— begin —

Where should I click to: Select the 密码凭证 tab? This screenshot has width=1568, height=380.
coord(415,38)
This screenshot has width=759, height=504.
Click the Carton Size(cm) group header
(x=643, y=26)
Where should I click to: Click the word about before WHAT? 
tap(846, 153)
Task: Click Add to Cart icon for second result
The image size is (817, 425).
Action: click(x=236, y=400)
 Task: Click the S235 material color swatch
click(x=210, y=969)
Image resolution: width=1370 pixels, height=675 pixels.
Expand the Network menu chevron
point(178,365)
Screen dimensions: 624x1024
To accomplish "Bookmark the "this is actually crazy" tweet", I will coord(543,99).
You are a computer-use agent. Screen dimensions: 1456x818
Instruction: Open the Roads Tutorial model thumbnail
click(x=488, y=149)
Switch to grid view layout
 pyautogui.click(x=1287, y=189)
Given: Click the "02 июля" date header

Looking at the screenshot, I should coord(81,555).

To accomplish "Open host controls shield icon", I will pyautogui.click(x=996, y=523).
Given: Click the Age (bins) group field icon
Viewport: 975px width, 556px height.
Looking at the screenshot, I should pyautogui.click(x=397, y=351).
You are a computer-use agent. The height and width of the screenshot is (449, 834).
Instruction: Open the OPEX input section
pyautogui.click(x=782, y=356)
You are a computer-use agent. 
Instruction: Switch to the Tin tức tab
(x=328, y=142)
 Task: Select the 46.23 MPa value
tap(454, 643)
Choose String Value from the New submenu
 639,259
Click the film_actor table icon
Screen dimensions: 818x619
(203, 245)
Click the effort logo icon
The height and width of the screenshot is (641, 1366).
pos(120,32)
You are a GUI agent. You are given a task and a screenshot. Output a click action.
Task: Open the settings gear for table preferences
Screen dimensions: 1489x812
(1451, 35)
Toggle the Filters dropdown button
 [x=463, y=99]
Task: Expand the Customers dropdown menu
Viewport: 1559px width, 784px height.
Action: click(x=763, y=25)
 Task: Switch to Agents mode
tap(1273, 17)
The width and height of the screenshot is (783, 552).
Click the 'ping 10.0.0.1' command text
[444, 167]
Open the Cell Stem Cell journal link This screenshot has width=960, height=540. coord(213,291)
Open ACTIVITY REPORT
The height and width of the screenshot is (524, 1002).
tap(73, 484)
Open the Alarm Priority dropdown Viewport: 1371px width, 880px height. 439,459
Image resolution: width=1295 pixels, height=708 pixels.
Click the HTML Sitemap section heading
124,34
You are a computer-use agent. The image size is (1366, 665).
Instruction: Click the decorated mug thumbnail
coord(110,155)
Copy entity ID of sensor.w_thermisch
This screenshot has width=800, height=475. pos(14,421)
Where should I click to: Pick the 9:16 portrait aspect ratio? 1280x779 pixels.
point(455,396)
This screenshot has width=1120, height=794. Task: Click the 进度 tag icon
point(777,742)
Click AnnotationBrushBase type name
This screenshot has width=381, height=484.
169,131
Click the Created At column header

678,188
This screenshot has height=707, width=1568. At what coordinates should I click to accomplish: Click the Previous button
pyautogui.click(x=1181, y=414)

— end —

• **EXERCISE OBJECTIVE**: Could you update the items from their start through the line containing "tap(846, 153)", replacing "header" with "label" and keeping everything else unchanged?

• **REPLY**:
Where should I click to: Select the 密码凭证 tab? This screenshot has width=1568, height=380.
coord(415,38)
This screenshot has width=759, height=504.
Click the Carton Size(cm) group label
(x=643, y=26)
Where should I click to: Click the word about before WHAT? 
tap(846, 153)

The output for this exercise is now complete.